▶ _Extracted material_
====

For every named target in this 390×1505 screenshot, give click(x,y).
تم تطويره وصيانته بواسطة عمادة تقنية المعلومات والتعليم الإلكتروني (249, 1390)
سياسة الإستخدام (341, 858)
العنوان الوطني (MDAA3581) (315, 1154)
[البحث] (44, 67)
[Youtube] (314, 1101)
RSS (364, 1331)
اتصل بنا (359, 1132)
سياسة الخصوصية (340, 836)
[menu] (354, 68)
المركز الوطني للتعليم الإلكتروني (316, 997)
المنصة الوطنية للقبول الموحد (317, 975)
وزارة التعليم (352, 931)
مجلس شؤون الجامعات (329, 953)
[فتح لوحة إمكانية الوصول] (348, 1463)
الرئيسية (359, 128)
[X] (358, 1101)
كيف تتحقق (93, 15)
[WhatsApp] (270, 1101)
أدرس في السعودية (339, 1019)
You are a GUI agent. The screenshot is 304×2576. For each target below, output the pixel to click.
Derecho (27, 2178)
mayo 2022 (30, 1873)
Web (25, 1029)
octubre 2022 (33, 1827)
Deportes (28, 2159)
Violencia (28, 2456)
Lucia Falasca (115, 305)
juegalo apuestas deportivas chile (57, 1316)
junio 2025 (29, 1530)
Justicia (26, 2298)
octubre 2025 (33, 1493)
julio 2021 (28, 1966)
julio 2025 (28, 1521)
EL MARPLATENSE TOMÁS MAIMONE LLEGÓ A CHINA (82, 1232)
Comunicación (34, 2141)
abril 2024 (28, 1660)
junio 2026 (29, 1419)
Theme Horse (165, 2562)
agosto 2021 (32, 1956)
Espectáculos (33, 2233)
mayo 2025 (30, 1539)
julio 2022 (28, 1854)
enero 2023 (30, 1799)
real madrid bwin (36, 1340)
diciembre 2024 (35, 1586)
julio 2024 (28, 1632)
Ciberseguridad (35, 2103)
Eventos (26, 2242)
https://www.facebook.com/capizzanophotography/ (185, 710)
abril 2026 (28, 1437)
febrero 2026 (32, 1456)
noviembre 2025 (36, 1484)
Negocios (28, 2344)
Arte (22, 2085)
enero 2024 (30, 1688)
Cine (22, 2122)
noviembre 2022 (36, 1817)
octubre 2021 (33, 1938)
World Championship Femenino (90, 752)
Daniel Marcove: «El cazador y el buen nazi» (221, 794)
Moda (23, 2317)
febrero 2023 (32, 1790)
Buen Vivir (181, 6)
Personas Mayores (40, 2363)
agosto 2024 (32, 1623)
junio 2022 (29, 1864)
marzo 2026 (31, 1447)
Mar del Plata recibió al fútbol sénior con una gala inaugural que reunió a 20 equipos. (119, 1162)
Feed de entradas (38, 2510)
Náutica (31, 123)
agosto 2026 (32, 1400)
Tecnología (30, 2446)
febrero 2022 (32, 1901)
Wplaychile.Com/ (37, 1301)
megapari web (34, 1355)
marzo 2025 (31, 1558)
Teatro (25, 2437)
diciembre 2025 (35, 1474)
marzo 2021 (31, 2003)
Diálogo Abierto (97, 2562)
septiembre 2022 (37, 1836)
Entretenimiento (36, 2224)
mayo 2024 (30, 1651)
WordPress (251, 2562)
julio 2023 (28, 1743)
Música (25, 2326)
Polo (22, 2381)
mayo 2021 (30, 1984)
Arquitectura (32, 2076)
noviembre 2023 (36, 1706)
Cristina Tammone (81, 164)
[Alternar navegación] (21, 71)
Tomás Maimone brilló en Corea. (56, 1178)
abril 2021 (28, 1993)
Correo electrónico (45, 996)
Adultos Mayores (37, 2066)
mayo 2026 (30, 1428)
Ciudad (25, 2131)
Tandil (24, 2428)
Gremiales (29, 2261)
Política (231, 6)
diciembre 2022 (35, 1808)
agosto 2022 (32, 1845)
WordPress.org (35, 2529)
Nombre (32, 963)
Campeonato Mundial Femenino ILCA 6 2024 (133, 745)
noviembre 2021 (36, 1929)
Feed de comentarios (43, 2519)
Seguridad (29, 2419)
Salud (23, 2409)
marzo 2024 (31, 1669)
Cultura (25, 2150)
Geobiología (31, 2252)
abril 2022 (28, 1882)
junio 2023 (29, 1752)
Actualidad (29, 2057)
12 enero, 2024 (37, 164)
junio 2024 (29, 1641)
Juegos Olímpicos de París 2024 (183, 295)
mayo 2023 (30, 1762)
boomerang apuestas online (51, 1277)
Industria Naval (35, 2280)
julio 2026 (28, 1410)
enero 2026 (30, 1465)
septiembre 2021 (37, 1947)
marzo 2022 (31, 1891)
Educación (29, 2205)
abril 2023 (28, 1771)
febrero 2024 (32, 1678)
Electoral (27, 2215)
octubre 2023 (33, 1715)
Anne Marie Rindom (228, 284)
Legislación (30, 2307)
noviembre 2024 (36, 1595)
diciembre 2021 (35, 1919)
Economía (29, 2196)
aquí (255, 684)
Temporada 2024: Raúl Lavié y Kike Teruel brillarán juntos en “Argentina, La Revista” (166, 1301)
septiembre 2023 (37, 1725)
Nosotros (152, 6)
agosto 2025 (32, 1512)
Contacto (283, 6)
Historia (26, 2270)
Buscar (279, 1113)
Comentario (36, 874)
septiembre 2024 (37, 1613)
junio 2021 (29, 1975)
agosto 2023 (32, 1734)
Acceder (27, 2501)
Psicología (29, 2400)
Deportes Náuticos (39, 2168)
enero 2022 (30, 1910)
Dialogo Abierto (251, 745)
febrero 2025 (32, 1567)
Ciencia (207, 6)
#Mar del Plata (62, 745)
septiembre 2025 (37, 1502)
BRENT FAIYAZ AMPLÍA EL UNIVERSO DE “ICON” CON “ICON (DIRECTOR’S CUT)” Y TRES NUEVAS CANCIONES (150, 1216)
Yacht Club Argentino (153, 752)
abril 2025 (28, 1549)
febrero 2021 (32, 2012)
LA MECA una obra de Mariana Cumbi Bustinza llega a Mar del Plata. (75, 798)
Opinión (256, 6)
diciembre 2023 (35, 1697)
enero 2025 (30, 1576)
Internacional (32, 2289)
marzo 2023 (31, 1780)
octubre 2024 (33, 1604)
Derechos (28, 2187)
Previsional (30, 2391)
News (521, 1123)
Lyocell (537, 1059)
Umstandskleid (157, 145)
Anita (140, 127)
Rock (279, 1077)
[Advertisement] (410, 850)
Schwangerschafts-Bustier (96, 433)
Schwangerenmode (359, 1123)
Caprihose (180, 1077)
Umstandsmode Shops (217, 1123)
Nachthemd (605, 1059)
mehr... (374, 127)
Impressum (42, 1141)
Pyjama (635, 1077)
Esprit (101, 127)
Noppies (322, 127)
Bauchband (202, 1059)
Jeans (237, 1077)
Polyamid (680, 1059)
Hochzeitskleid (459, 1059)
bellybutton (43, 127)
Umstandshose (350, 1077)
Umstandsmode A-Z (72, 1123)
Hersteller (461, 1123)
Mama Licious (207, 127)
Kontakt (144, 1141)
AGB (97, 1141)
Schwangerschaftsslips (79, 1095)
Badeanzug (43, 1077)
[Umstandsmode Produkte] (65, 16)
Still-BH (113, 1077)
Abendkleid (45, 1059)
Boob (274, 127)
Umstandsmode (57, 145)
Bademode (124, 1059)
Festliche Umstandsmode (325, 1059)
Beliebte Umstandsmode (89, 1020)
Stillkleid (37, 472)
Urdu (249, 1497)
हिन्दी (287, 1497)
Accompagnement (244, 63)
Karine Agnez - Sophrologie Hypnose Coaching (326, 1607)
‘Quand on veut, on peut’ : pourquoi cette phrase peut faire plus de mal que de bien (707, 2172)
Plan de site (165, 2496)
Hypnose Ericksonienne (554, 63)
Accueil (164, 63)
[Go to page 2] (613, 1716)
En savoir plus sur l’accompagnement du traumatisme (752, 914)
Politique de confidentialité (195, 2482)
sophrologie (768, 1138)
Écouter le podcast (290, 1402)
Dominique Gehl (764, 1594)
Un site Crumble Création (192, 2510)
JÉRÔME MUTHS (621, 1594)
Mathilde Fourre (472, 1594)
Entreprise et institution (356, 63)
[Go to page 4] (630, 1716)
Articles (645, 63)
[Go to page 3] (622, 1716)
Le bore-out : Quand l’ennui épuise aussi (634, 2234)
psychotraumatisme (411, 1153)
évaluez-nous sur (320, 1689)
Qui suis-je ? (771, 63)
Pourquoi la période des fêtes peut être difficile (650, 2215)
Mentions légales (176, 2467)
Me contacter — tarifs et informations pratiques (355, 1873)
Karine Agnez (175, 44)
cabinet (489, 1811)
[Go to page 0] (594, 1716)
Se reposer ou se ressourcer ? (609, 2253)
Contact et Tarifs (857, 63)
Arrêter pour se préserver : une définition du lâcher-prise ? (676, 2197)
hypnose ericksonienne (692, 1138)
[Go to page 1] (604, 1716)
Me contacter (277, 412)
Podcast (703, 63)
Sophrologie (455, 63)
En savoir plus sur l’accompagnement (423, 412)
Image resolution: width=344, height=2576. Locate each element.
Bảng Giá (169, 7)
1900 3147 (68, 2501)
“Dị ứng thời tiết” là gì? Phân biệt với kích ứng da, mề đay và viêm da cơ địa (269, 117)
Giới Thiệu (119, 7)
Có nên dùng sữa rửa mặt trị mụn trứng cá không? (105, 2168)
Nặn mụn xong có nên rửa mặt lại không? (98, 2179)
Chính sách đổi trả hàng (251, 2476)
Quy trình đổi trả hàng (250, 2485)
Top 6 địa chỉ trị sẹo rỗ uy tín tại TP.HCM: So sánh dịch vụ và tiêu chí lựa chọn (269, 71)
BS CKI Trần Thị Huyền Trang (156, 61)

====

▶ _Instructions to follow_
Only the lines from the start of the material through the line containing "Theme Horse (165, 2562)" belong in the answer, each copied exactly.

▶ _Response area_
For every named target in this 390×1505 screenshot, give click(x,y).
تم تطويره وصيانته بواسطة عمادة تقنية المعلومات والتعليم الإلكتروني (249, 1390)
سياسة الإستخدام (341, 858)
العنوان الوطني (MDAA3581) (315, 1154)
[البحث] (44, 67)
[Youtube] (314, 1101)
RSS (364, 1331)
اتصل بنا (359, 1132)
سياسة الخصوصية (340, 836)
[menu] (354, 68)
المركز الوطني للتعليم الإلكتروني (316, 997)
المنصة الوطنية للقبول الموحد (317, 975)
وزارة التعليم (352, 931)
مجلس شؤون الجامعات (329, 953)
[فتح لوحة إمكانية الوصول] (348, 1463)
الرئيسية (359, 128)
[X] (358, 1101)
كيف تتحقق (93, 15)
[WhatsApp] (270, 1101)
أدرس في السعودية (339, 1019)
You are a GUI agent. The screenshot is 304×2576. For each target below, output the pixel to click.
Derecho (27, 2178)
mayo 2022 (30, 1873)
Web (25, 1029)
octubre 2022 (33, 1827)
Deportes (28, 2159)
Violencia (28, 2456)
Lucia Falasca (115, 305)
juegalo apuestas deportivas chile (57, 1316)
junio 2025 (29, 1530)
Justicia (26, 2298)
octubre 2025 (33, 1493)
julio 2021 (28, 1966)
julio 2025 (28, 1521)
EL MARPLATENSE TOMÁS MAIMONE LLEGÓ A CHINA (82, 1232)
Comunicación (34, 2141)
abril 2024 (28, 1660)
junio 2026 (29, 1419)
Theme Horse (165, 2562)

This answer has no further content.